# PDS DOI Service Bulk Record Update Notebook

This notebook is provided as a utility for performing bulk updates over a number of DOI records sourced from DataCite. It assumes some familiarity with using the PDS DOI Service as well as the DataCite DOI record format.

Bulk updates may be performed with this notebook in the following steps:

* Define the query parameters for acquring the set of records to be updated
* Run the DOI Service List action to obtain the set of records in a single JSON label. This label will also be parsed into an in-memory representation of `Doi` objects.

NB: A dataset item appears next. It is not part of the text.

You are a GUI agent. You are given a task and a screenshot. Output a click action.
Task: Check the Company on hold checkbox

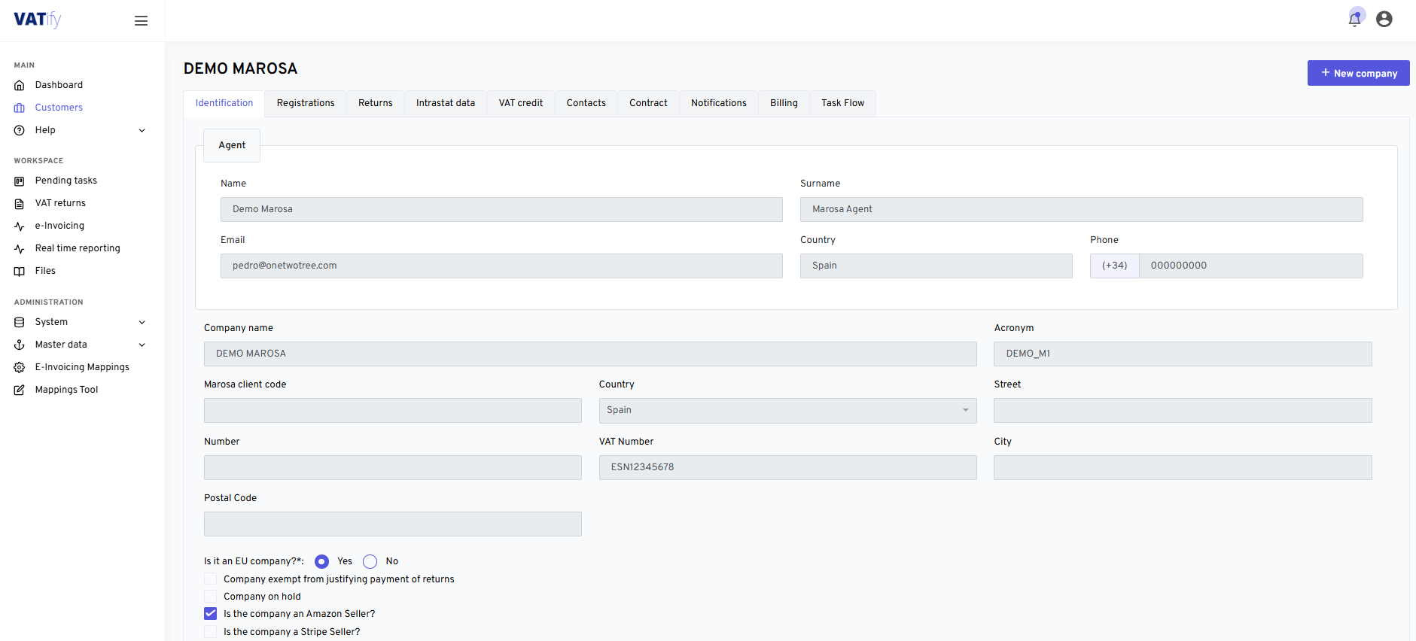point(211,597)
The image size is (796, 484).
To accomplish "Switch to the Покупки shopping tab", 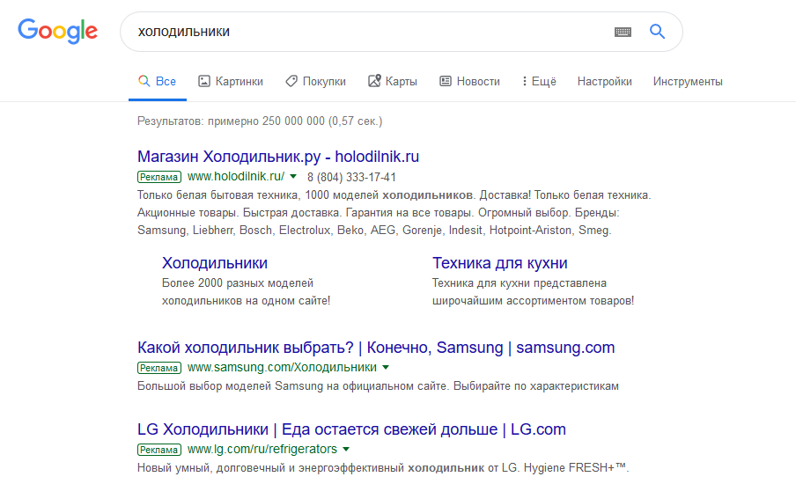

From here, there are two means of performing bulk updates:

* If you want to make updates on the JSON label directly, write the label to disk, make the desired updates, then commit the updated label to the local transaction database and DataCite.
* If you want to write code to modify in-memory representations of the records, modify the cell under the **Perform Bulk Update(s) in Memory** cell to perform the desired changes. After all in-memory records are processed, they are reformed into a single JSON label. This label may then be written to disk and used to commit the changes to the local database or DataCite.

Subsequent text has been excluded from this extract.